A possibilidade de os filhos retirarem o nome da mãe ou do pai de seus
registros é excepcional, mas deve ser concedida se houver motivo que justifique
a atitude. Isso porque a relação paternal não surge apenas com a ligação
biológica e a supressão da ligação com os genitores é parte do princípio da
dignidade da pessoa humana. O entendimento é da 3ª Câmara Cível do Tribunal de
Justiça do Espírito Santo.
No caso, o colegiado garantiu que quatro filhos abusados pela mãe
enquanto menores de idade retirassem o nome da genitora de seus documentos.
Eles foram representados pelo advogado José Eduardo Coelho Dias. A acusada foi condenada em segundo
grau depois de ser inocentada em primeira instância. A ação transitou em
julgado em 2012.
As acusações contra a mãe dos autores da ação foram confirmadas por
depoimentos de seus filhos, além de relatórios de psicólogos e psiquiatras. Em
primeiro grau, o juiz de origem afirmou que os menores eram influenciados por
seu pai, que queria punir sua ex-companheira, que tinha pedido o divórcio.
No entanto, o relator da 3ª Turma, desembargador Samuel Meira
Brasil Júnior, reformou a decisão. Em seu voto, ele destacou que “a maternidade,
assim como a paternidade, não é um ato biológico. Não podemos classificar como
uma maternidade, uma paternidade jurídica, o simples fato de gerar uma
criança”.
O desembargador apontou que o registro civil é, em regra, imutável, mas
admite a retificação "em hipóteses excepcionais, com justa
motivação". Para ele, a permissão atende ao princípio constitucional da
dignidade humana.
“A retirada do nome daquela que gerou a prole contribuía para auxiliar
os filhos a desapegarem, se é que isso será possível algum dia de suas vidas,
de situação de aflição e angústia inerentes à lembrança, já marcada em seus
respectivos desenvolvimentos psíquicos”, diz a decisão.
Caso polêmico
A supressão do nome materno pelos autores da ação é mais um capítulo de uma
história que começou em 2005 e envolveu a advogada capixaba Karla Pinto,
condenada a seis anos de prisão acusada de caluniar dois juízes do estado, os
primos Carlos e Flávio Moulin, que atuam em Vila Velha (ES).

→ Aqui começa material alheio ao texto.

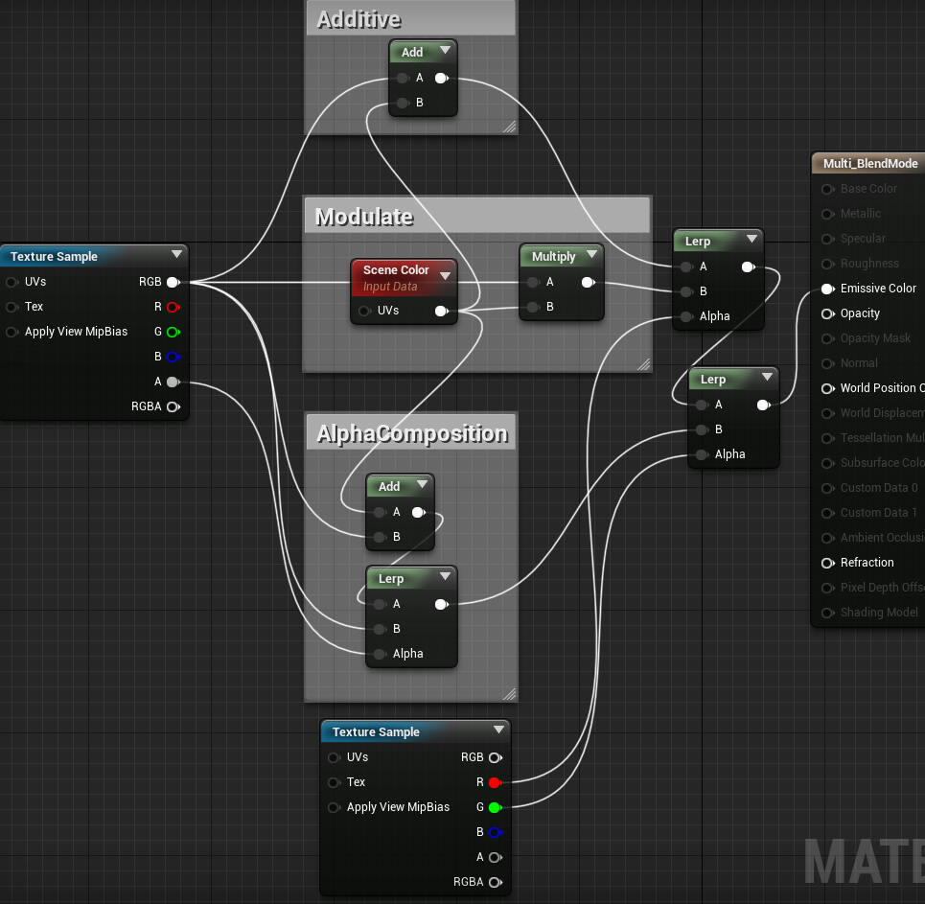Collapse the Scene Color node using its arrow
Image resolution: width=925 pixels, height=904 pixels.
445,275
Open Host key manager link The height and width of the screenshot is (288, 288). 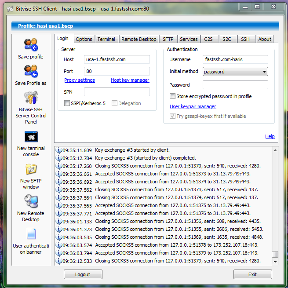[x=130, y=80]
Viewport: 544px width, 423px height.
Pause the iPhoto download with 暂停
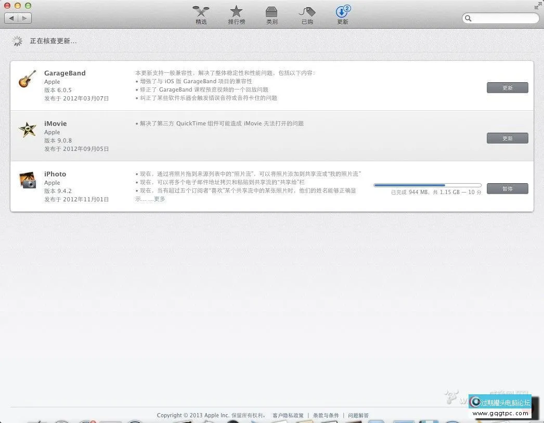point(507,188)
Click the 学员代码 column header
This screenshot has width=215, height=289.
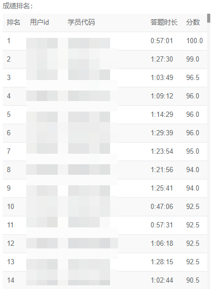[81, 22]
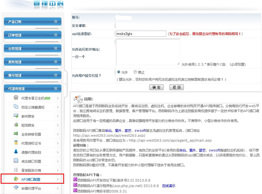Click the 申请代理平台 icon
The width and height of the screenshot is (262, 194).
pyautogui.click(x=16, y=188)
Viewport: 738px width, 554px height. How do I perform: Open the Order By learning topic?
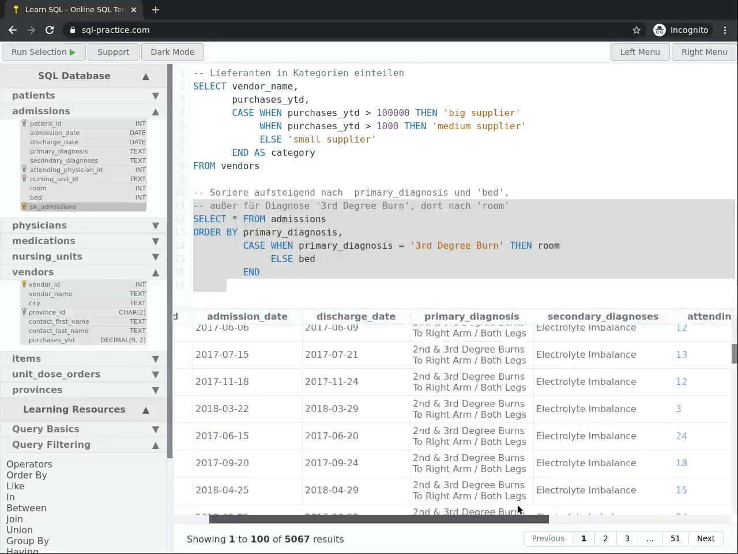point(27,475)
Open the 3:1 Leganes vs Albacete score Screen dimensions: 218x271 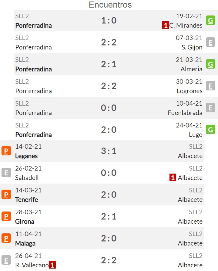tap(109, 151)
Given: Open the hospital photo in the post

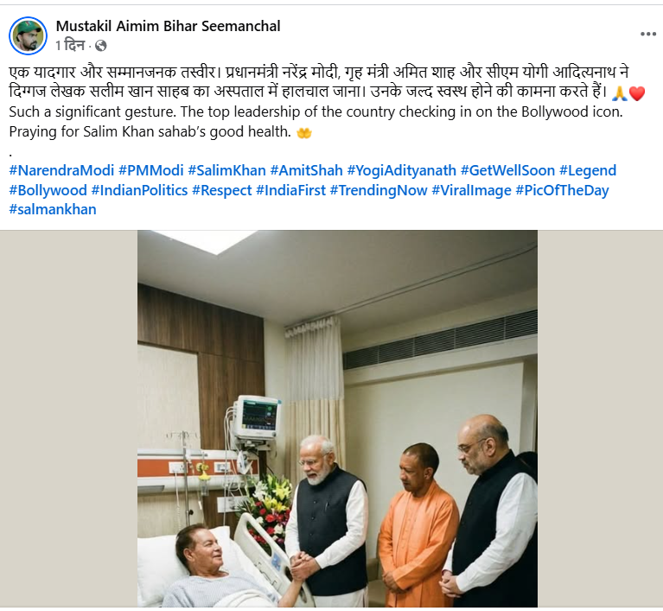Looking at the screenshot, I should [x=337, y=418].
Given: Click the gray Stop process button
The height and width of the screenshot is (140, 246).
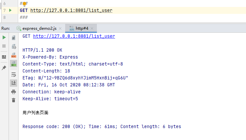Looking at the screenshot, I should [x=4, y=46].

Ela foi condenada pelos crimes de denunciação caluniosa (5 anos e 2
meses de prisão) e difamação (8 meses) depois de denunciar os juízes por
supostos abusos na condução do processo envolvendo os autores da ação que pedia
a retirada do nome da mãe dos documentos. A advogada foi
presa antes do trânsito em julgado da ação e permaneceu encarcerada até ser solta pelo Supremo
Tribunal Federal.
Karla Pinto representava o pai dos então menores, responsável pela
acusação de abuso. O homem pedia o divórcio e a guarda dos filhos. Com a
negativa do pedido em primeira instância, ela denunciou Carlos Moulin à
Corregedoria do TJ-ES e ao Conselho Nacional de Justiça.